File types can be an explicit piece of information remembered by the operating system (a file attribute - see below) or can be a combination of name, permissions (another attribute - see below) and contents.

How types are encoded in the system and how rigidly type restrictions are enforced control how type-based the file system is. Strongly-typed operating systems require file types to be encoded in every file, and enforce restrictions. As a result files generally have only one function, and their use can be easily controlled. Older business computers, especially mainframes had strongly-typed systems. The advantage is that file use, and the procedures that underly them can be tightly constrained. If files that can be printed as checks can only be created by a few trusted programs, it makes forging a check more difficult. It also makes creating one for a legitimate purpose that the system hasn't been programmed for more difficult.

Other general purpose systems, like UNIX and Windows, rely on a combination of filenames, permissions, and file contents to provide typing. These systems generally only care about determining if a file is executable (that is contains a program that can be run) or not, leaving the business of discriminating between data types to the applications that use them. (Applications use similar criteria to differentiate). UNIX considers a file executable if the user has the right to execute the file encoded in the permissions and if the file is correctly formatted as an executable. Formatting is generally checked by a magic number in the first few bytes of the file. MS-DOS relies on the file extension and the internal format. Check out the file command in UNIX for a list of some of the magic numbers used by modern versions of UNIX.

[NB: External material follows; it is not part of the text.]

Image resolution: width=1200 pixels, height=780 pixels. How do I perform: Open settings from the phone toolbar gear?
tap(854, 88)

How intrinsic types are in the file system is a tradeoff between codifying practices in the OS and allowing adaptability.

Permissions and Attributes

Permissions encode the operations allowable on a file and what users8 are allowed to perform them. You can think of this as a list of all the possible operations on a file, and what users are allowed to perform them. In practice, the representations are smaller and the listings less exhaustive. Consider the UNIX file permissions: each file has an owning user and group, and the rights to read, write, and execute a file is controlled for each of those entities and other users. For example a file might be readable and writable by its owner, readable by members of its group, and not accessible to other users.

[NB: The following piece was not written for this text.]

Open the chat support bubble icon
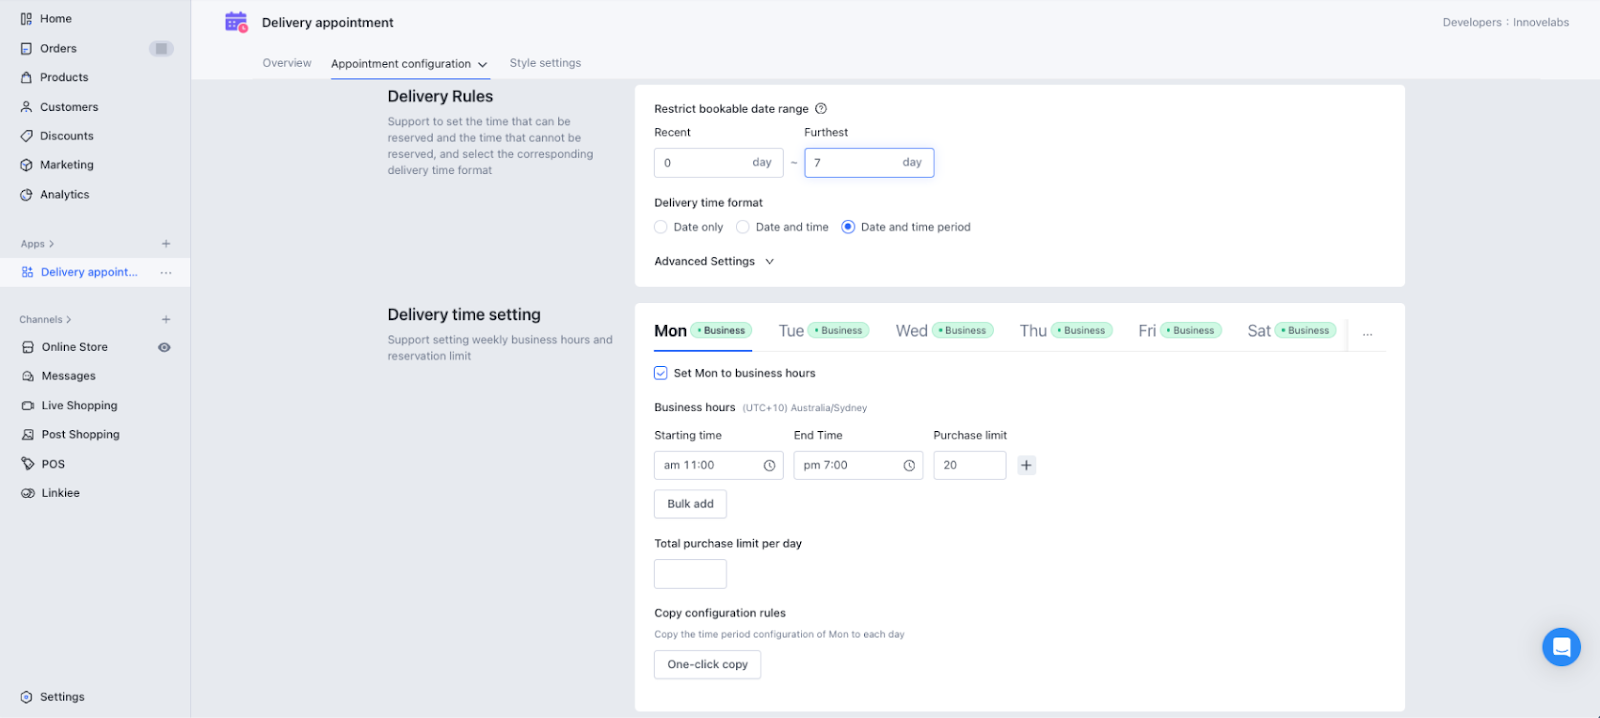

We will talk more about permissions in a few days, but right now, the owner, group and permissions are interesting as attributes of the file. Attributes are meta-data, that is data about the file itself, not the data within it. Permissions are a good example: they control what processes may access the underlying data of the file, but are independent of that data.

some other common attributes are:

+o creator
+o owner
+o system file flag
+o hidden flag
+o temporary flag
+o creation time
+o modification time
+o information about the last backup
+o lock information
+o current size
+o maximum size

Meta-data is used for a variety of reasons. Some of it is for human use: a data provenance. Some of it is for internal OS use, for example the backup flags. The ability of the file system to store both data and data about the data is an important aspect of the system. For example the make utility would be useless without the meta-data telling the program the relative ages of the files.

File Operations

File operations are a generally simple and intuitive set of operations on files. Not all of these are supported by all file systems. In some file systems, operations are implemented in terms of other file operations. Still, these give a good feel for file operations.

Create:
Create a new file. This may allocate space for the file, or just reserve the name for future action.
Delete:
Delete an existing file. The ability to delete a file is distinct from (but often related to) the ability to modify its contents. Some operating systems use the existence of a file to start a service, so the existence of such a file is its most important attribute, and should therefore be protected.
Open:
This lets the OS know that the current process will be interested in a file soon. In some sense, it's extraneous, but in cases where the file resides on a medium that has significant startup cost (a robotic tape cabinet) not returning the open call until the file is ready for access is a good idea. Your Nachos work should give you an idea about some of the OS set up work that's done here.
Close:
Let the OS know that the process is done with this file, and that the OS can reclaim the resources allocated to manipulating the file. (The data and meta-data are updated, but remain in the file system, of course.) Some systems delay writes or cache data for future reads. Close is an indication to them that pending writes must be flushed and that cached reads can be discarded.
Seek:
Files have a notion of the current byte (or record) of the file that will next be accessed. On files that can be randomly accessed, seek allows the calling process to set the current byte (or record).
Read:
Get some data from the file. The OS may take this opportunity to predict future behavior, collect statistics or do other support work in addition to bringing the data from secondary storage to the processes address space. Reading occurs at the current byte/record.
Write:
Write some data to the file. Strictly this means to change existing data in the file to a new value, but many systems also use the write system call to append data. Like read, there may be secondary actions associated with this. Writing occurs at the current byte/record.
Note that reading and writing may cache data, and that such caches have to be coordinated so that all processes see a consistent version of the file.
Append:
Add data to the end of the file. This shares aspects with write, but includes the idea that the underlying file is changing size. Append means that the OS must increase the allocation of storage to the file. As I mentioned above, some OSes determine whether a write system call causes an append or a write based on the current byte and the length of the buffer written.
Get/Set Attributes:
For those attributes that can be modified directly by users, for example the backup flag), this provides access.
Rename
Change a name of the file in the file system. This may be an operation on the file or a directory depending on the file system.

Memory Mapping Files

As we discussed in the memory management unit, it is sometimes convenient to move a file into memory and access it directly there. The easiest way to do this is to make the file on disk (or whatever) the backing store for a segment (or section of a paged VM space) and let the paging system handle the writes. The big issue here is consistency - when do changes in memory get reflected to the file in secondary storage? The paging system is probably pretty lazy about getting changes out to a file, compared to a file write, but writing a whole page to memory on every memory write is probably too slow.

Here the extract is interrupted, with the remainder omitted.